## Directions for this task
Copy out each of the lines below word for word, but leave out the pictures.

· · · ·

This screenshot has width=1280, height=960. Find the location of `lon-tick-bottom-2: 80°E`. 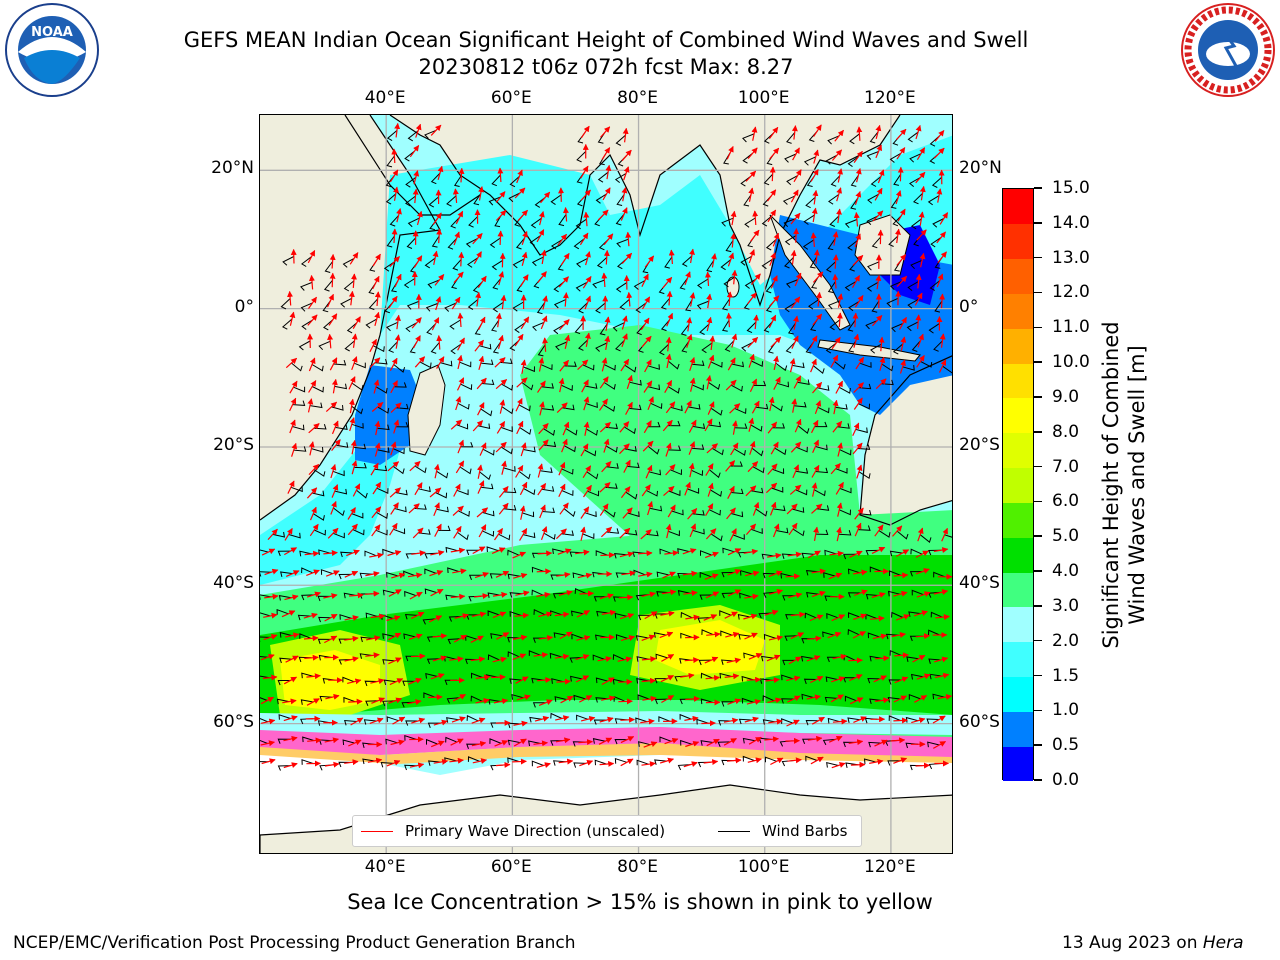

lon-tick-bottom-2: 80°E is located at coordinates (638, 867).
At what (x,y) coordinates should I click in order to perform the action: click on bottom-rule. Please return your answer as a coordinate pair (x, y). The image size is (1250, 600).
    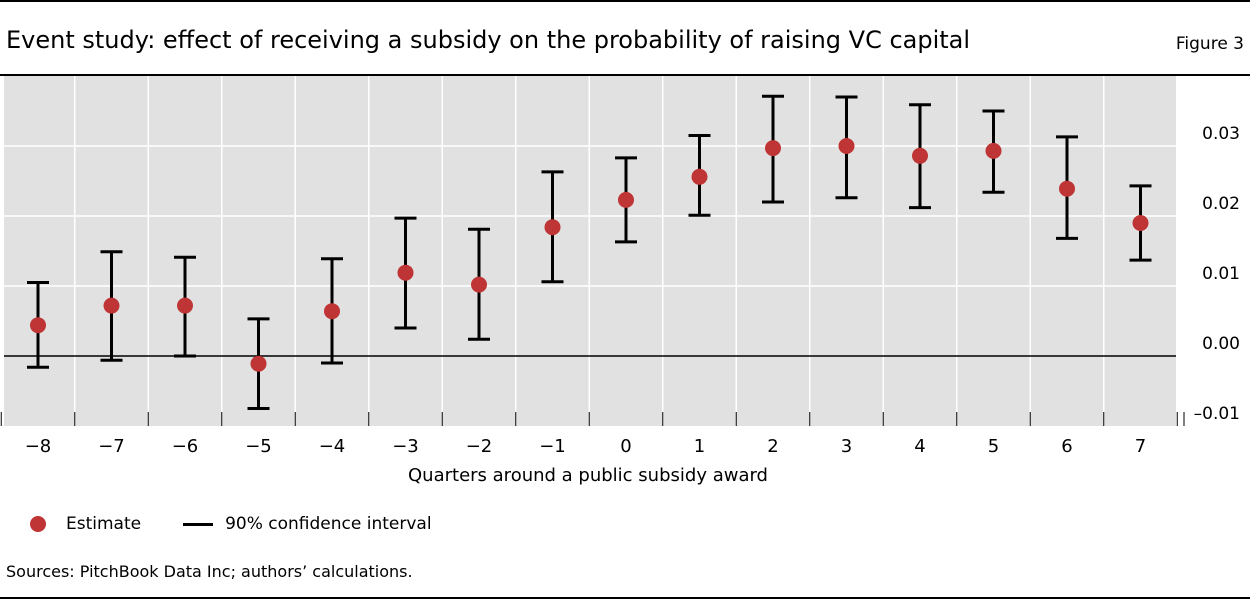
    Looking at the image, I should click on (625, 598).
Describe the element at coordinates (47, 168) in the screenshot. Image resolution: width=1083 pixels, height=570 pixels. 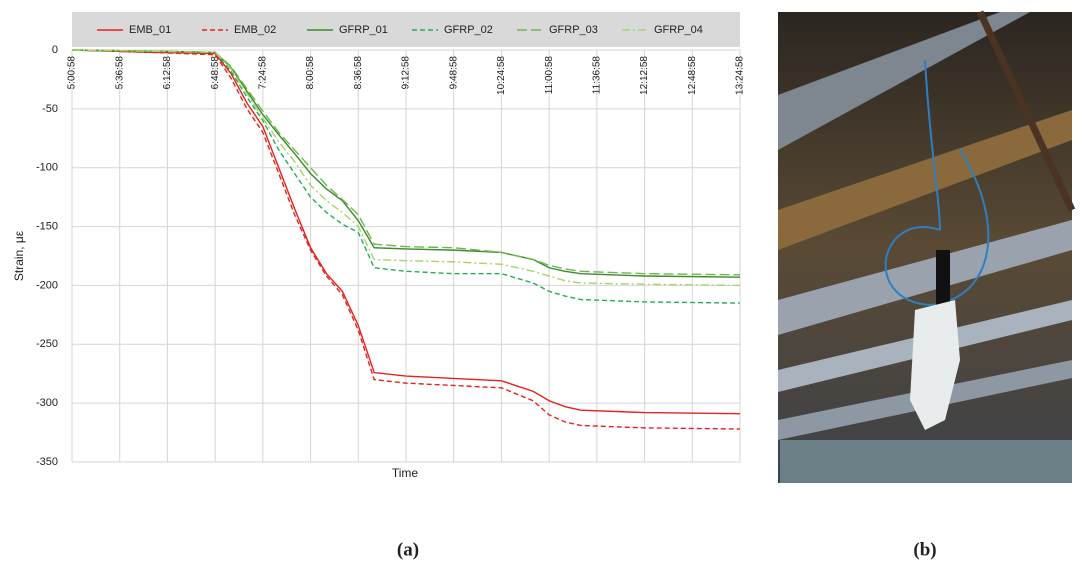
I see `y-tick-label: -100` at that location.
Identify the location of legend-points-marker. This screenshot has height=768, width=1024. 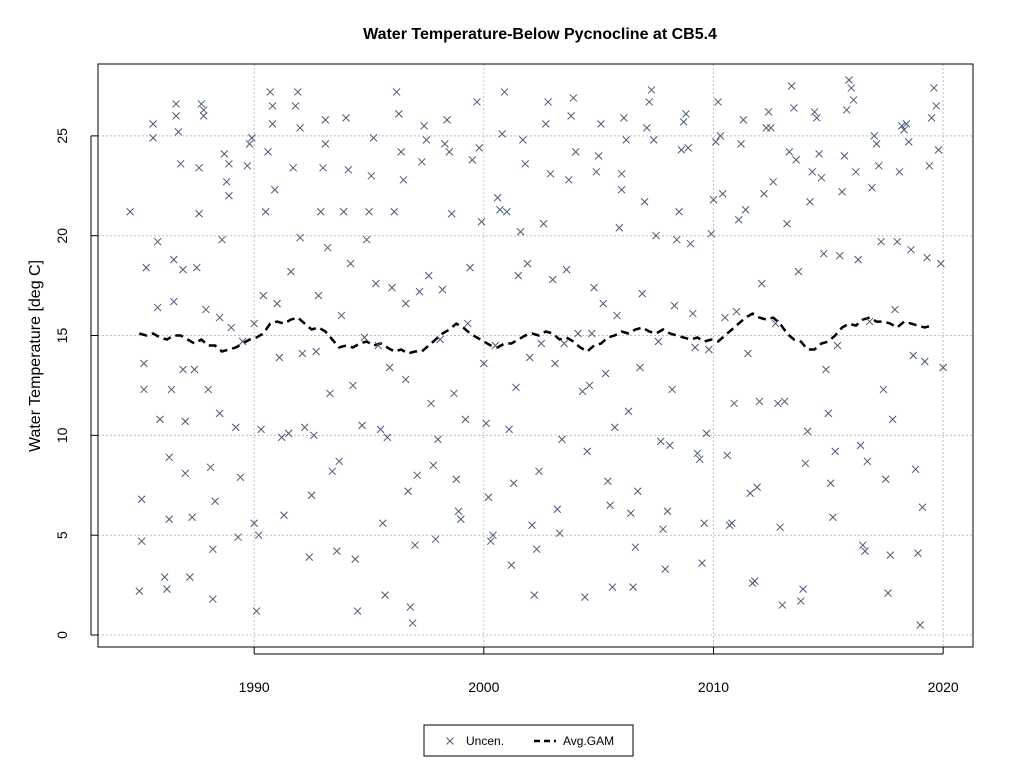
(450, 741).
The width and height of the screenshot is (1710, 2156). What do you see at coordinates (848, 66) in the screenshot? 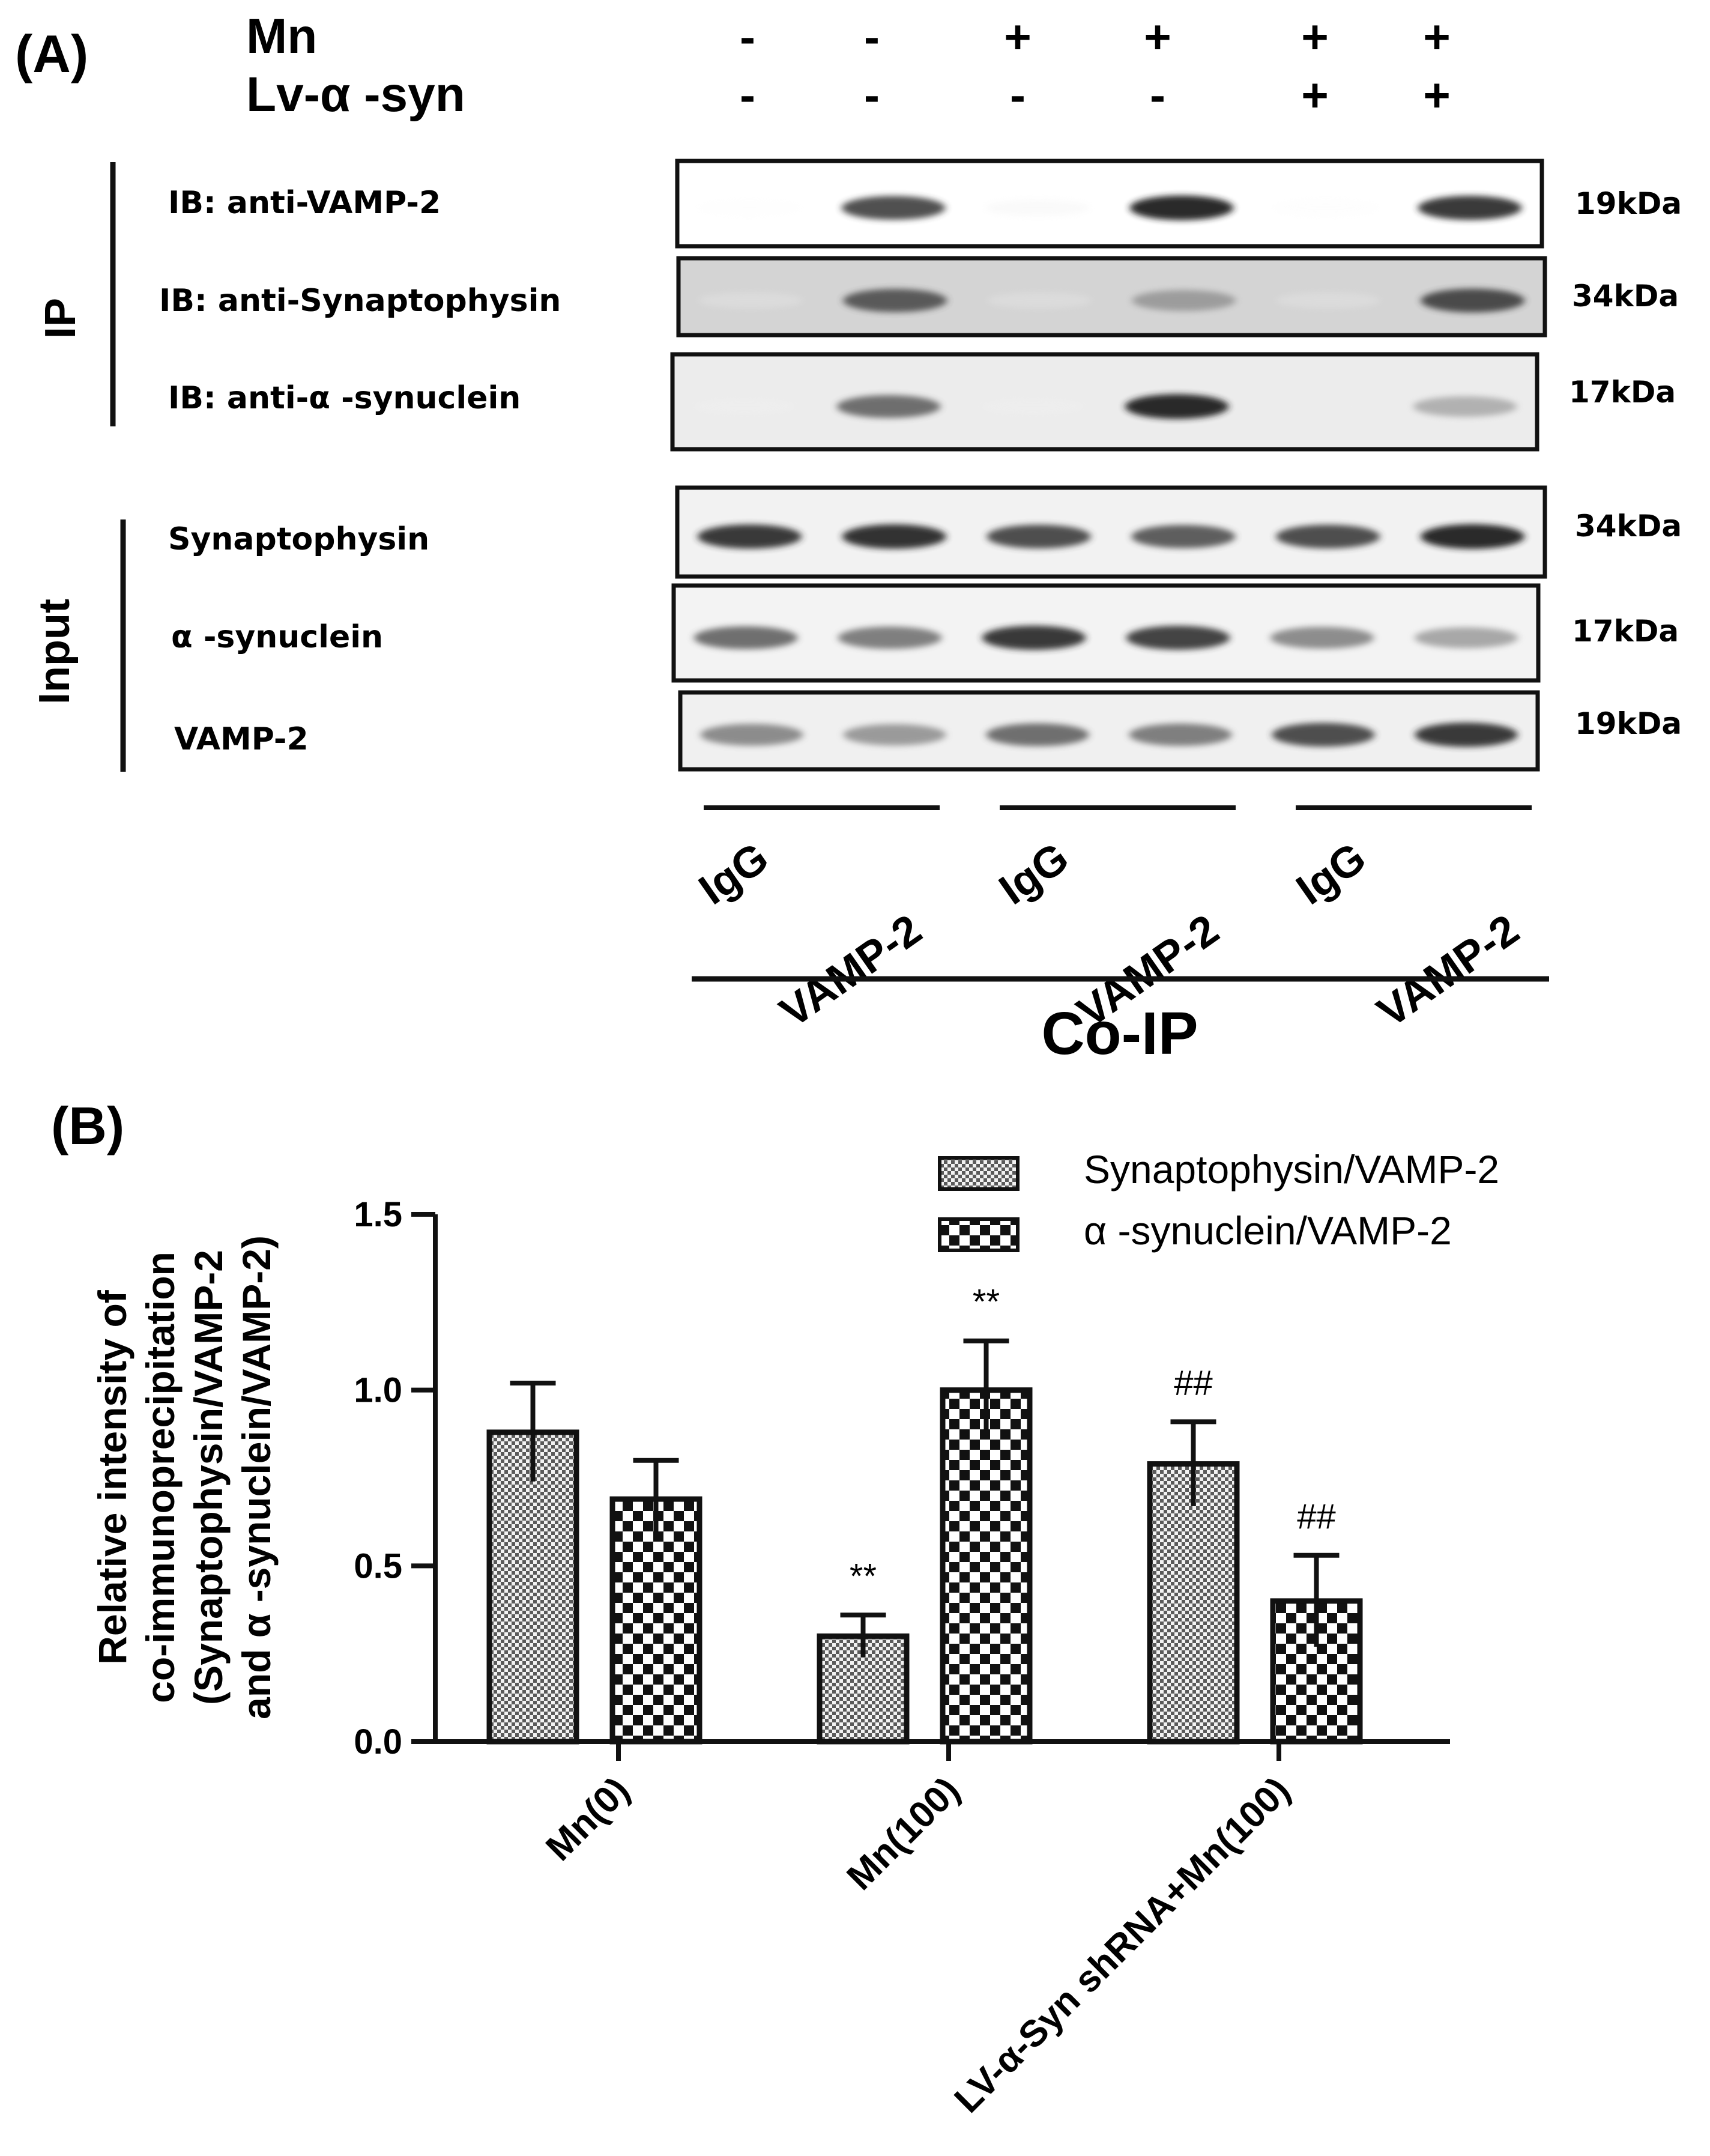
I see `treatment-table: Mn - - + + + +Lv-α -syn - - - - + +` at bounding box center [848, 66].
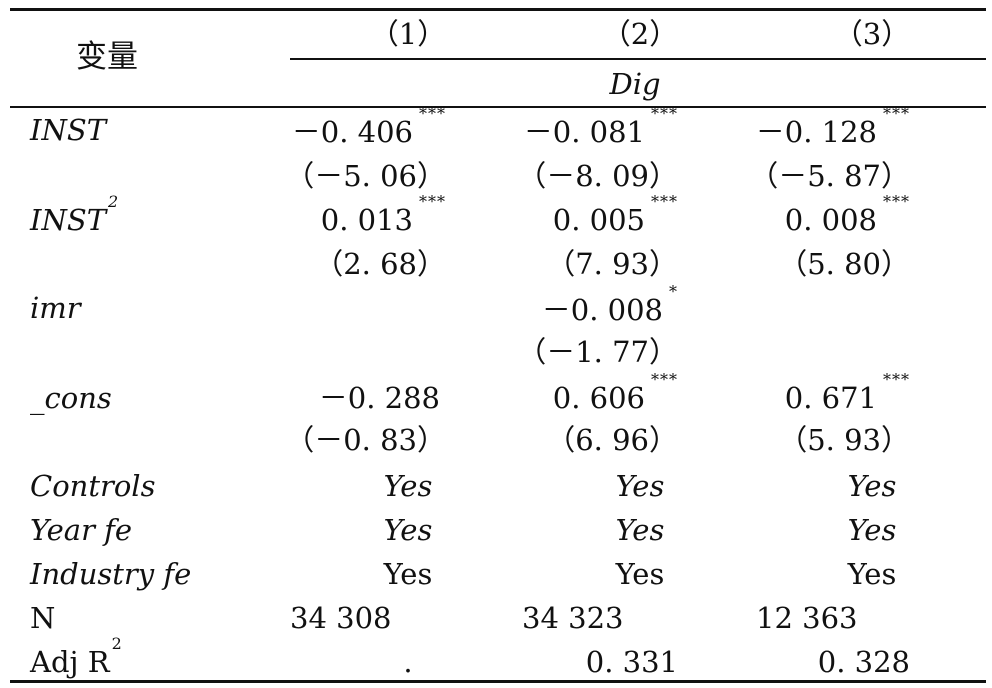  Describe the element at coordinates (71, 398) in the screenshot. I see `row-label-cons: _cons` at that location.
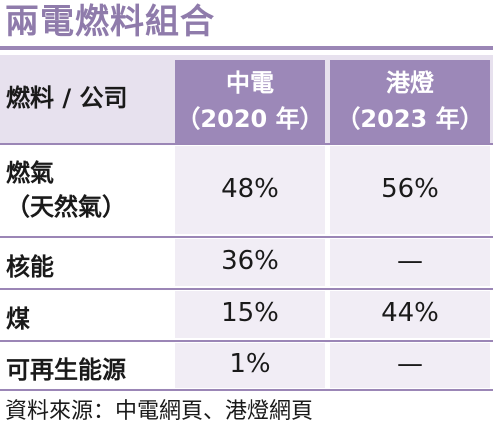  Describe the element at coordinates (66, 207) in the screenshot. I see `row-category-line2: （天然氣）` at that location.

· · · ·

## Output below
This screenshot has width=1280, height=960. Find the location of `lon-tick-bottom-2: 80°E`. 

lon-tick-bottom-2: 80°E is located at coordinates (638, 867).
At what (x,y) coordinates should I click in order to perform the action: click on bottom-rule. Please return your answer as a coordinate pair (x, y). The image size is (1250, 600).
    Looking at the image, I should click on (625, 598).
Describe the element at coordinates (47, 168) in the screenshot. Image resolution: width=1083 pixels, height=570 pixels. 
I see `y-tick-label: -100` at that location.
Identify the location of legend-points-marker. This screenshot has height=768, width=1024. 
(450, 741).
The width and height of the screenshot is (1710, 2156). What do you see at coordinates (848, 66) in the screenshot? 
I see `treatment-table: Mn - - + + + +Lv-α -syn - - - - + +` at bounding box center [848, 66].
  Describe the element at coordinates (71, 398) in the screenshot. I see `row-label-cons: _cons` at that location.
  Describe the element at coordinates (66, 207) in the screenshot. I see `row-category-line2: （天然氣）` at that location.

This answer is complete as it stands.